The number of purely HD cable networks and the revenue they generate is expected to grow dramatically over the next five years, according to a new report from Kagan Research.
According to the first edition of Kagan's Economics of High Definition Cable Networks 2005, eight cable networks are classified as offering pure HD services and nine more are on the way this year. Over the next five years, revenues for the eight are expected to produce a compound annual growth rate of 88 percent, reaching $943 million. Most of the revenue in 2009 will come from ESPN HD, followed by HDNet and Discovery HD.
Expenses will actually decline on a per subscriber basis for pure HD networks, the report found.
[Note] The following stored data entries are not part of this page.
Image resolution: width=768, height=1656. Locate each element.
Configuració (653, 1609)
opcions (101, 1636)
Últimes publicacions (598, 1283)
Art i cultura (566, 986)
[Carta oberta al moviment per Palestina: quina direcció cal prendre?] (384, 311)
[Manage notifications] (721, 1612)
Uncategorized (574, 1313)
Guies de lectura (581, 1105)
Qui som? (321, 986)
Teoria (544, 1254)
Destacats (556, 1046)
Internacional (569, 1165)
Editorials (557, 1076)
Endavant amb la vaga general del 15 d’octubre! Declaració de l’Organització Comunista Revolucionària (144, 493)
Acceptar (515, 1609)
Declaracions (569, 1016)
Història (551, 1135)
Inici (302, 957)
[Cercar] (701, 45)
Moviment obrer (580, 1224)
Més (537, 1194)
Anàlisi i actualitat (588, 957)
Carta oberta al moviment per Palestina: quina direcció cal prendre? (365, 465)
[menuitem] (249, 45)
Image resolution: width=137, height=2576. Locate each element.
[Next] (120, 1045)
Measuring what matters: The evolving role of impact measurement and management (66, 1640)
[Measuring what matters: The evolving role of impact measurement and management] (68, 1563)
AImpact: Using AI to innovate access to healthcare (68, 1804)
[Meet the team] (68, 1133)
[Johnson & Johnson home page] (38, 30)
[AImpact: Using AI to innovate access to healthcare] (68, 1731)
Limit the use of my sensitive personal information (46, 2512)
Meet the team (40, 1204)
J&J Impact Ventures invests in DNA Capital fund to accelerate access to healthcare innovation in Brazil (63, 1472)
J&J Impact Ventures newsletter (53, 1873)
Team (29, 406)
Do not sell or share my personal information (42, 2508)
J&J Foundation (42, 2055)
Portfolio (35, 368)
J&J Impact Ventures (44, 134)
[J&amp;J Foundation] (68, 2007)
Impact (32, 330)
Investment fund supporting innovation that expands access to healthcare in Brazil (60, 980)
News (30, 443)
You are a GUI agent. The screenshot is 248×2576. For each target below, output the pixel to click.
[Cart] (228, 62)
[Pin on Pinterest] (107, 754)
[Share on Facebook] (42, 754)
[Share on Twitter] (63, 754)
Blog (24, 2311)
Today, per subscriber expenses for HD networks are $16.43. By 2009, this figure will be 68 percent lower, or $5.26 per subscriber, according to the report.
The report pointed to several factors spurring HDTV cable network growth, including:
- More than 12 million HDTV sets sold to U.S. consumers; bringing penetration of HD sets into TV households to 10 percent;
- 1373 stations broadcasting in digital in 211 markets serving 99.98 percent of TV households;
- DBS operators garnered 672,000 HD tier subscribers in 2004, which is expected to reach 11.5 million by 2009;
- Networks migrating to HD feeds are prompted by the limited amount of bandwidth available on cable systems and satellite transponders; and
- MPEG-2 remains the dominant codec; however, a migration to MPEG-4 and/or VC-1 is just around the corner.